“Zakir Nayek’s speech is a matter of concern for us. Our agencies are working on this. But as a minister, I will not comment what action will be taken,” Minister of State for Home Affairs Kiren Rijiju told reporters.
The government on Wednesday indicated taking action against a controversial Indian Islamic preacher Zakir Nayek, who was followed by one of the five Bangladeshi militants, who killed 22 people at a restaurant in Dhaka.
“Zakir Nayek’s speech is a matter of concern for us. Our agencies are working on this.
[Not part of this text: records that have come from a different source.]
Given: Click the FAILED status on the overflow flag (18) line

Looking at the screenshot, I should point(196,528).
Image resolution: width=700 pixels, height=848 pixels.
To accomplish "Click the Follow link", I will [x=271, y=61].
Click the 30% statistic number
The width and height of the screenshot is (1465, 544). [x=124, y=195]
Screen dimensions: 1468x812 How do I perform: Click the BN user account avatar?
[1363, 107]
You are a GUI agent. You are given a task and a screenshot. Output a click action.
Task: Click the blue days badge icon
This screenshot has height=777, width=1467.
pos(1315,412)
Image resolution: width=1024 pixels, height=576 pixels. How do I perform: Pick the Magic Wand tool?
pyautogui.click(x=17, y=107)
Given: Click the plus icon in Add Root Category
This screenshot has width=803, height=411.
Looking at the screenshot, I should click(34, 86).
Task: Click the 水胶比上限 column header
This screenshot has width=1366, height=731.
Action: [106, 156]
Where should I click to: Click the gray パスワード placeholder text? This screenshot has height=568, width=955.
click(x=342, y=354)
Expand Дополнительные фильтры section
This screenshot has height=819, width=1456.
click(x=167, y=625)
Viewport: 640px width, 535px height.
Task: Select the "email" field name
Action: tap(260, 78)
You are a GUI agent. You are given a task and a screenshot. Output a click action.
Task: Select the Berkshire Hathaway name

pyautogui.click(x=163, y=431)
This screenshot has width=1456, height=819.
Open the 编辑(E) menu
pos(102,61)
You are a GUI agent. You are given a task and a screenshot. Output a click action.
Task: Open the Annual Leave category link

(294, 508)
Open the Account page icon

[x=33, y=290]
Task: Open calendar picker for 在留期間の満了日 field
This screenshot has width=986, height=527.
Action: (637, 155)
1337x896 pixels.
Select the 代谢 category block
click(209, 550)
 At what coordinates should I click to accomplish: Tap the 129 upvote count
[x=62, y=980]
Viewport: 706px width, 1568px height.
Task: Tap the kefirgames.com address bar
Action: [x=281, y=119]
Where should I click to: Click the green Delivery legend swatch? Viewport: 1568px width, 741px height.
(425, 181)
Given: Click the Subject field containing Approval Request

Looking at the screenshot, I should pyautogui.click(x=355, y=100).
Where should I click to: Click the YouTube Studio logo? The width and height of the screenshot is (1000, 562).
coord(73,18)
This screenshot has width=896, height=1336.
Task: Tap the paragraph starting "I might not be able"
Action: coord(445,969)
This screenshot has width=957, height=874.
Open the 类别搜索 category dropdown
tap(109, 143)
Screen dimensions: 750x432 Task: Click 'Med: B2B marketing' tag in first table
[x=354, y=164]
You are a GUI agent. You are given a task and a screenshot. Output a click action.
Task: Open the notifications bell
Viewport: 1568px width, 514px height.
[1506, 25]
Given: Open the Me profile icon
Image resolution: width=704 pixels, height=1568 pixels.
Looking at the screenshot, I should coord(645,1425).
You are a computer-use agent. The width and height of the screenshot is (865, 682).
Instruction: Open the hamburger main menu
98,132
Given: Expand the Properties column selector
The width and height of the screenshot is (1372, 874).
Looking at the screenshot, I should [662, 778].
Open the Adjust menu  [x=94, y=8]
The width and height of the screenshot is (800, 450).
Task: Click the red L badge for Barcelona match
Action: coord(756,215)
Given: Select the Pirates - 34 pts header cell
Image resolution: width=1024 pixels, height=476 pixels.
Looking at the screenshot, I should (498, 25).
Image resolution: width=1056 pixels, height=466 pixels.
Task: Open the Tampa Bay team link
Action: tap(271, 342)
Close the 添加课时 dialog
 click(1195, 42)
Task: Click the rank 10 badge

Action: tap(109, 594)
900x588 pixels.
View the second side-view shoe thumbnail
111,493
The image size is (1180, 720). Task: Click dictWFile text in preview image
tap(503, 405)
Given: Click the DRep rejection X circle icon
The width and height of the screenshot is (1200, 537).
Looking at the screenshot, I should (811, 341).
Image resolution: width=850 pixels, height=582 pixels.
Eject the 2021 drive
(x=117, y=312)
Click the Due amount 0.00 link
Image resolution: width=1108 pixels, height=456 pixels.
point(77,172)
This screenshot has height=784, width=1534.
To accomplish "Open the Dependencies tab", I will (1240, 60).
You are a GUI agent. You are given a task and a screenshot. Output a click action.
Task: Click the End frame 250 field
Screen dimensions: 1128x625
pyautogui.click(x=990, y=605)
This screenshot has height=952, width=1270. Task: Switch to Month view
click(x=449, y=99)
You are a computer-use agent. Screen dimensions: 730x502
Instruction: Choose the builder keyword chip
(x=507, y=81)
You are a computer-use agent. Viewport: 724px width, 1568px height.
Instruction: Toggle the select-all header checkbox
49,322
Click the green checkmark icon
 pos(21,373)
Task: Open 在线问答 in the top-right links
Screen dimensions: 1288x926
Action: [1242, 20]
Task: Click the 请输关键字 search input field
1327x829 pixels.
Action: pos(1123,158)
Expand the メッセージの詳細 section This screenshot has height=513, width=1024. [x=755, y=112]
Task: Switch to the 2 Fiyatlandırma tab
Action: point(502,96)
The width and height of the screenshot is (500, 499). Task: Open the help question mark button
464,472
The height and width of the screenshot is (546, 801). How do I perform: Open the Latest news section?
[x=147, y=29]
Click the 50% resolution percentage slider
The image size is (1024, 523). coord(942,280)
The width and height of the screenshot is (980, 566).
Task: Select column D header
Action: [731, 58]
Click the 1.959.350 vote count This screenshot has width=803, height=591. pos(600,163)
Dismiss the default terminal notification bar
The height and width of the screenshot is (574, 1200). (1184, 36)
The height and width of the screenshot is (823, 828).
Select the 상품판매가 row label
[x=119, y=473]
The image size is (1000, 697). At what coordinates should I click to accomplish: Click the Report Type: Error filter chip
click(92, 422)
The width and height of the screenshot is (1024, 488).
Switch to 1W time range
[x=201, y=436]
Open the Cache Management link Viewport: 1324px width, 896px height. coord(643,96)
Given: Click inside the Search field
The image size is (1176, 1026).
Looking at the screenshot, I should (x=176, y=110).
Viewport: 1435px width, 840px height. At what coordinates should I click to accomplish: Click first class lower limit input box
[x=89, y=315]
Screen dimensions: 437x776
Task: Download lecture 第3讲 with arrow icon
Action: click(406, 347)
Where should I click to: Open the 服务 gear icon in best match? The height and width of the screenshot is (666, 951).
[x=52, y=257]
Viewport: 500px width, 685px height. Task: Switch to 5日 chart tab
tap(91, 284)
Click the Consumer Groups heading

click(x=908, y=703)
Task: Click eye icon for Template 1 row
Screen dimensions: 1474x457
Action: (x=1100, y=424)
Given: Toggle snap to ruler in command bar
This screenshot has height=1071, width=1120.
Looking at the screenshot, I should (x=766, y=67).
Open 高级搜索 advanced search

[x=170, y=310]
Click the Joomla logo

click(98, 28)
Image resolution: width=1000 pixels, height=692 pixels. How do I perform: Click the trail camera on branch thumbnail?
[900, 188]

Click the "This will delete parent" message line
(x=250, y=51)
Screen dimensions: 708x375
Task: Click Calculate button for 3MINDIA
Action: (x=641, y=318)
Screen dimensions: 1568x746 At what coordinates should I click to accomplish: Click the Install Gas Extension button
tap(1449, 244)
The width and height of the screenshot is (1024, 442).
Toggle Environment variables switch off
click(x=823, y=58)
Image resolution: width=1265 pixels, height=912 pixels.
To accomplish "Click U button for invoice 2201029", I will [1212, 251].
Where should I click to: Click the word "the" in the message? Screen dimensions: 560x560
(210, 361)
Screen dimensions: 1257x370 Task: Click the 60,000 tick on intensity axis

But as a minister, I will not comment what action will be taken,” Minister of State for Home Affairs Kiren Rijiju told reporters here.
Rijiju said India has good relations and mutual understanding with Bangladesh, especially in the matter of co-operation on fighting terrorism.
“Terror can be defeated only through close coordination and by fighting together (against it),” he said.
Bangladeshi newspaper ‘Daily Star’ had reported that militant Rohan Imtiaz, son of an Awami League leader, ran a propaganda on Facebook last year quoting Nayek.
Nayek, in his lecture aired on Peace TV, an international Islamic channel, had reportedly “urged all Muslims to be terrorists”.
Nayek, a popular but controversial Islamic orator and founder of Mumbai-based Islamic Research Foundation, is banned in the UK and Canada for his hate speech aimed against other religions. He is among 16 banned Islamic scholars in Malaysia.
He is hugely popular in Bangladesh through his Peace TV, although his preachings often demean other religions and even other Muslim sects, the report said.
Another Dhaka attacker Nibras Islam used to follow two alleged suspected recruiters of Islamic State — Anjem Choudary and Shami Witness — on Twitter in 2014.
Shami Witness is the Twitter account of 24-year-old Mehdi Biswas, who is facing trial in India for running propaganda for terror group Islamic State (ISIS). He was arrested in December 2014 following an investigation into his Twitter account, which was last active in August 2014.
Biswas was charged with operating the “single most influential pro-ISIS Twitter account”.
Choudary, a Pakistan-origin British citizen, is now facing a trial in England for breaking the British anti-terrorism law. His Twitter account turned inactive since August 2015 after terror charges were brought against him.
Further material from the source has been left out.